Stored records »
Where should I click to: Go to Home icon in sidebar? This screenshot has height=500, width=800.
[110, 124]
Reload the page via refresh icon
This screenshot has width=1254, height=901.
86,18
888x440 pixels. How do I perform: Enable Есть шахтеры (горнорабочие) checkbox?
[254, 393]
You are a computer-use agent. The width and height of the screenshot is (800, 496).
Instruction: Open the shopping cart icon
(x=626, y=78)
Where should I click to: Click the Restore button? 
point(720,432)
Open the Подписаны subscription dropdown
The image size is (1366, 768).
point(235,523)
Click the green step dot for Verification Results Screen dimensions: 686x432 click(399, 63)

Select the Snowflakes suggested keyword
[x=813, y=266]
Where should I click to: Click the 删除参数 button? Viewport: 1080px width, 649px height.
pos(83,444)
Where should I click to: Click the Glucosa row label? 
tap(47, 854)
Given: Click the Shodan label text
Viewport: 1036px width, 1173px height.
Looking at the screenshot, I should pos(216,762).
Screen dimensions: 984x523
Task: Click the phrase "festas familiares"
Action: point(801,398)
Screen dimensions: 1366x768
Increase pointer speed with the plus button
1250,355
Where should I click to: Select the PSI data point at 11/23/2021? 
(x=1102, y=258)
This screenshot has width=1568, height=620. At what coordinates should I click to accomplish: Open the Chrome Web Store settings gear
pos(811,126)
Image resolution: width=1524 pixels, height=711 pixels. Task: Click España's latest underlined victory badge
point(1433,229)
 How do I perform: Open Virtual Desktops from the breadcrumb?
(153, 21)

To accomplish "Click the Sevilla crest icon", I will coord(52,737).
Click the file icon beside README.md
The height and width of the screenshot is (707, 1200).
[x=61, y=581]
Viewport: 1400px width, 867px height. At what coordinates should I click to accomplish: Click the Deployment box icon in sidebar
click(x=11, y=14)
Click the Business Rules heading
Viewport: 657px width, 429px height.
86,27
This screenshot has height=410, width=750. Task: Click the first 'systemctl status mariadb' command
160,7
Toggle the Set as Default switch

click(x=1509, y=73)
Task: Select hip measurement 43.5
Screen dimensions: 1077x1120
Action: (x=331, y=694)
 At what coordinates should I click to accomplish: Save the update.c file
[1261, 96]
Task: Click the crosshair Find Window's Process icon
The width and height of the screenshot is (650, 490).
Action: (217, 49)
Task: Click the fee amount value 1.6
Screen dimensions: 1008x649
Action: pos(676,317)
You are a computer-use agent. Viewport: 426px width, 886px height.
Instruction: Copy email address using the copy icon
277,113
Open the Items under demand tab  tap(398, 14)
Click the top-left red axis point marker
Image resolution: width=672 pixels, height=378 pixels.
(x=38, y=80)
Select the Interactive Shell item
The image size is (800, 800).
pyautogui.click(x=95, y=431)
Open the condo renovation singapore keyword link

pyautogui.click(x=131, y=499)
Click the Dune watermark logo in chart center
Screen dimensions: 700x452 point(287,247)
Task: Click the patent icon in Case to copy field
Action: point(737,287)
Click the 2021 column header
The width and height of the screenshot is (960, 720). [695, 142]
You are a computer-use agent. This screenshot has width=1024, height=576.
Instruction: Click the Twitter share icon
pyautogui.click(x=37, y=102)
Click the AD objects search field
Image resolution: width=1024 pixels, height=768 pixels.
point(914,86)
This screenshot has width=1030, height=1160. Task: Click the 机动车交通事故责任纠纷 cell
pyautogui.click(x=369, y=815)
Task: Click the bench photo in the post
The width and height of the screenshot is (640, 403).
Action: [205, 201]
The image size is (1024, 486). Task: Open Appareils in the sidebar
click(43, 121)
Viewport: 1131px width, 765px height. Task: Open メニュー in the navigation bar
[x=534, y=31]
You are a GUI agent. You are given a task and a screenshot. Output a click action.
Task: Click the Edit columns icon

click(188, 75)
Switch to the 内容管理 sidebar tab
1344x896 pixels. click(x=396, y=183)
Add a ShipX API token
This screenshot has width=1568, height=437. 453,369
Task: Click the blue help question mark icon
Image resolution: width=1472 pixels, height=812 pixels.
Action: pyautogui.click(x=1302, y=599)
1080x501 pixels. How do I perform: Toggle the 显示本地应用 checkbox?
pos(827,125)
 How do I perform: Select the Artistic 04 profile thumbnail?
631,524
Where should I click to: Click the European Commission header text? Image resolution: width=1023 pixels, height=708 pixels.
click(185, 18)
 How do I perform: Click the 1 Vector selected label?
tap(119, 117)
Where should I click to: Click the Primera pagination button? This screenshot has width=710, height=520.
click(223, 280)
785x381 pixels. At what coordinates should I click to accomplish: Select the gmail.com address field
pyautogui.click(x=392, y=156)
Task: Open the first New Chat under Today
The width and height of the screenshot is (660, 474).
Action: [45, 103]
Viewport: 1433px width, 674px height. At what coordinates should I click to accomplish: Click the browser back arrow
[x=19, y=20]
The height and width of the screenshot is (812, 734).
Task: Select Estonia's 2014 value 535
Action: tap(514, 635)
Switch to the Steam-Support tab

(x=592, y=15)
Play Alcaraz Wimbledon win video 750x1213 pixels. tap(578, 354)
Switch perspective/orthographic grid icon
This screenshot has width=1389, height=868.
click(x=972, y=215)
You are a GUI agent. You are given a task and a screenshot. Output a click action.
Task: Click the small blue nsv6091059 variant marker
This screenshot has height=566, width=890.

Challenge » Return every line of the material above word for word, with nothing changed or left out.

Answer for the task »
Where should I click to: Go to Home icon in sidebar? This screenshot has height=500, width=800.
[110, 124]
Reload the page via refresh icon
This screenshot has width=1254, height=901.
86,18
888x440 pixels. How do I perform: Enable Есть шахтеры (горнорабочие) checkbox?
[254, 393]
You are a computer-use agent. The width and height of the screenshot is (800, 496).
Instruction: Open the shopping cart icon
(x=626, y=78)
Where should I click to: Click the Restore button? 
point(720,432)
Open the Подписаны subscription dropdown
The image size is (1366, 768).
point(235,523)
Click the green step dot for Verification Results Screen dimensions: 686x432 click(399, 63)

Select the Snowflakes suggested keyword
[x=813, y=266]
Where should I click to: Click the 删除参数 button? Viewport: 1080px width, 649px height.
pos(83,444)
Where should I click to: Click the Glucosa row label? 
tap(47, 854)
Given: Click the Shodan label text
Viewport: 1036px width, 1173px height.
Looking at the screenshot, I should pos(216,762).
Screen dimensions: 984x523
Task: Click the phrase "festas familiares"
Action: point(801,398)
Screen dimensions: 1366x768
Increase pointer speed with the plus button
1250,355
Where should I click to: Select the PSI data point at 11/23/2021? 
(x=1102, y=258)
This screenshot has width=1568, height=620. At what coordinates should I click to accomplish: Open the Chrome Web Store settings gear
pos(811,126)
Image resolution: width=1524 pixels, height=711 pixels. Task: Click España's latest underlined victory badge
point(1433,229)
 How do I perform: Open Virtual Desktops from the breadcrumb?
(153, 21)

To accomplish "Click the Sevilla crest icon", I will coord(52,737).
Click the file icon beside README.md
The height and width of the screenshot is (707, 1200).
[x=61, y=581]
Viewport: 1400px width, 867px height. At what coordinates should I click to accomplish: Click the Deployment box icon in sidebar
click(x=11, y=14)
Click the Business Rules heading
Viewport: 657px width, 429px height.
86,27
This screenshot has height=410, width=750. Task: Click the first 'systemctl status mariadb' command
160,7
Toggle the Set as Default switch

click(x=1509, y=73)
Task: Select hip measurement 43.5
Screen dimensions: 1077x1120
Action: (x=331, y=694)
 At what coordinates should I click to accomplish: Save the update.c file
[1261, 96]
Task: Click the crosshair Find Window's Process icon
The width and height of the screenshot is (650, 490).
Action: (217, 49)
Task: Click the fee amount value 1.6
Screen dimensions: 1008x649
Action: pos(676,317)
You are a computer-use agent. Viewport: 426px width, 886px height.
Instruction: Copy email address using the copy icon
277,113
Open the Items under demand tab  tap(398, 14)
Click the top-left red axis point marker
Image resolution: width=672 pixels, height=378 pixels.
(x=38, y=80)
Select the Interactive Shell item
The image size is (800, 800).
pyautogui.click(x=95, y=431)
Open the condo renovation singapore keyword link

pyautogui.click(x=131, y=499)
Click the Dune watermark logo in chart center
Screen dimensions: 700x452 point(287,247)
Task: Click the patent icon in Case to copy field
Action: point(737,287)
Click the 2021 column header
The width and height of the screenshot is (960, 720). [695, 142]
You are a computer-use agent. This screenshot has width=1024, height=576.
Instruction: Click the Twitter share icon
pyautogui.click(x=37, y=102)
Click the AD objects search field
Image resolution: width=1024 pixels, height=768 pixels.
point(914,86)
This screenshot has width=1030, height=1160. Task: Click the 机动车交通事故责任纠纷 cell
pyautogui.click(x=369, y=815)
Task: Click the bench photo in the post
The width and height of the screenshot is (640, 403).
Action: [205, 201]
The image size is (1024, 486). Task: Open Appareils in the sidebar
click(43, 121)
Viewport: 1131px width, 765px height. Task: Open メニュー in the navigation bar
[x=534, y=31]
You are a GUI agent. You are given a task and a screenshot. Output a click action.
Task: Click the Edit columns icon

click(188, 75)
Switch to the 内容管理 sidebar tab
1344x896 pixels. click(x=396, y=183)
Add a ShipX API token
This screenshot has width=1568, height=437. 453,369
Task: Click the blue help question mark icon
Image resolution: width=1472 pixels, height=812 pixels.
Action: pyautogui.click(x=1302, y=599)
1080x501 pixels. How do I perform: Toggle the 显示本地应用 checkbox?
pos(827,125)
 How do I perform: Select the Artistic 04 profile thumbnail?
631,524
Where should I click to: Click the European Commission header text? Image resolution: width=1023 pixels, height=708 pixels.
click(185, 18)
 How do I perform: Click the 1 Vector selected label?
tap(119, 117)
Where should I click to: Click the Primera pagination button? This screenshot has width=710, height=520.
click(223, 280)
785x381 pixels. At what coordinates should I click to accomplish: Select the gmail.com address field
pyautogui.click(x=392, y=156)
Task: Open the first New Chat under Today
The width and height of the screenshot is (660, 474).
Action: [45, 103]
Viewport: 1433px width, 674px height. At what coordinates should I click to accomplish: Click the browser back arrow
[x=19, y=20]
The height and width of the screenshot is (812, 734).
Task: Select Estonia's 2014 value 535
Action: tap(514, 635)
Switch to the Steam-Support tab

(x=592, y=15)
Play Alcaraz Wimbledon win video 750x1213 pixels. tap(578, 354)
Switch perspective/orthographic grid icon
This screenshot has width=1389, height=868.
click(x=972, y=215)
You are a GUI agent. You are given a task and a screenshot. Output a click action.
Task: Click the small blue nsv6091059 variant marker
This screenshot has height=566, width=890.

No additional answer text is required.